Virtual power plants and transactive energy. You’ve heard the terms, but what exactly do they mean? And why does a leading microgrid analyst see them changing the way the power industry does business?
At the center of the changes are the rise of prosumers, who once purchased energy but now produce it, helping create new opportunities for grid services from distributed energy resources, said Peter Asmus, principal research analyst with Navigant Research, and author of the report, VPP Transactive Revenue Streams.
As Navigant defines it, a virtual power plant is technology that is based on software and the smart grid, and works remotely and automatically to combine a number of independent resources into a network. Using sophisticated planning, scheduling, and bidding of distributed energy resources (DERs), it pulls together resources from different locations to provide reliable power 24 hours a day.
A microgrid becomes a virtual power plant when owners start to sell services such as demand response, according to Navigant.
Transactive energy is a little harder to define, said Asmus. But it’s all about moving away from traditional ways of paying for distributed resources — net metering, feed-in tariffs and standard regulatory concepts — and enabling more flexibility in managing distributed resources.
And that’s important, given that distributed energy resources are becoming the dominant form of generation, he said.
“Transactive energy is focused on rethinking things like net metering, feed-in tariffs and utilities charging demand and exit fees. All those concepts are becoming obsolete; both sides have to let go. Those old rules need to go out the window.”
As the cost of solar and batteries drops, we need more efficient systems that respond to real-time grid conditions, Asmus said.
What’s different about transactive energy
“What this report tried to grapple with is how would transactive energy work within a virtual power plant. You need to have a program in order to sell your service. You need to know the price you’re going to get paid. Usually it’s a fixed price. What’s different with transactive energy is you can get away from those basic programs and move into a total energy market and there would be localized transactions,” Asmus explained.
Instead of relying on a generator 100 miles away to back up a solar power plant, a renewable resource nearby would do the job, he added.
A few microgrids now use transactive energy concepts, said Asmus. For example, the Brooklyn Microgrid — which could also be viewed as a virtual power plant — aims to create a peer-to-peer energy market for locally generated renewable energy. And Horizon Power of Australia is looking into using transactive energy in remote microgrids, he said.
Navigant’s report focuses on the revenue streams that could be created by using transactive energy and virtual power plants. The tasks would be managed by an entity creating a virtual power plant; the entity wouldn’t be a utility but would have a contract with a utility or grid operator, said Asmus.
“A company like an Enbala could do this,” he said. Enbala is a major virtual power plant provider that can control in real-time, for demand response purposes, water heaters, dryers and other home appliances, he noted.

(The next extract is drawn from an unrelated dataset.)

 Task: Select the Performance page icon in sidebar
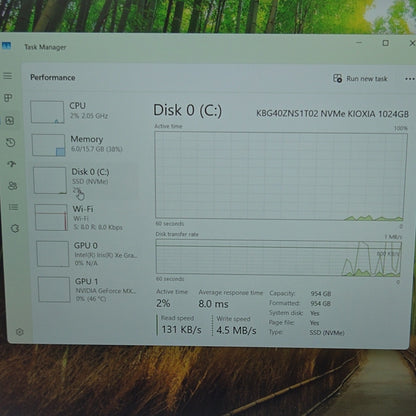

Revenue streams for virtual power plants
The first revenue stream identified by the Navigant report is localized clean energy. Right now, many renewable power plants are backed up by traditional fossil-fuel generation, said Asmus. These are often big centralized power plants. Instead, it makes sense is to use local renewable energy to back them up.
“Basically the goal of VPP and transactive energy is to localized renewable energy,” he said.
You can do this to some degree and trade energy with your neighbors. However, at some point, being part of a larger virtual power plant network yields greater benefits, he said.
“We’d have little pools of transactive energy operating locally as part of this larger aggregation. The value could increase,” Asmus said.
A second revenue stream would be virtual capacity from virtual power plants. Again, the focus is finding ways to back up renewable energy with something other than centralized power plants.
“Rather than being backed up by large generators — like backing up solar with large gas-fired peaker plants — you would back up the DER with another DER,” he explained. “It doesn’t make sense to have large generators spinning and waiting until needed.”
The third revenue stream identified by the report is real-time demand response. Under this concept, people could trade clean energy and loads. Instead of backing up demand response with diesel, another local load could do the backup.
A fourth revenue stream is fast frequency regulation. Some markets in PJM territory call for frequency regulation. EV charging equipment is well suited to this task, Asmus said.
EV charging as submarket
“A transactive energy program would manage EV charging and make it a sub-market within the broader fast frequency market. It would tap into those resources and focus on those that can provide transactive energy versions of that service,” Asmus said. Right now, this is happening with EV charging, but participants are selling into a market run by grid operators. In this case, the market would be more regional or localized.
“One feeder with EV chargers and solar might sell into a statewide market for frequency regulation. There might be a market under that feeder that might be localized and aggregated into a bigger market,” he said.
Smart voltage control would be another possible revenue stream.
“It’s the same concept. You could develop more localized smart voltage control resources with all those smart inverters out there. You could create a market to address voltage issues,” said Asmus.
Big data from small sources would be yet another possible revenue stream, he said. As we shift to more VPPs and transactive energy, data will become more valuable.
“You would have markets that would focus on the data,” said Asmus. For example, vendors like Blue Pillar have begun offering data management for DER. The data covered would include for example, the status of a solar plant, or how much energy a home uses. “This information will become more valuable as we move away from schemes like net metering and feed-in tariffs. It’s all about the value of your asset and how it can feed into the market.”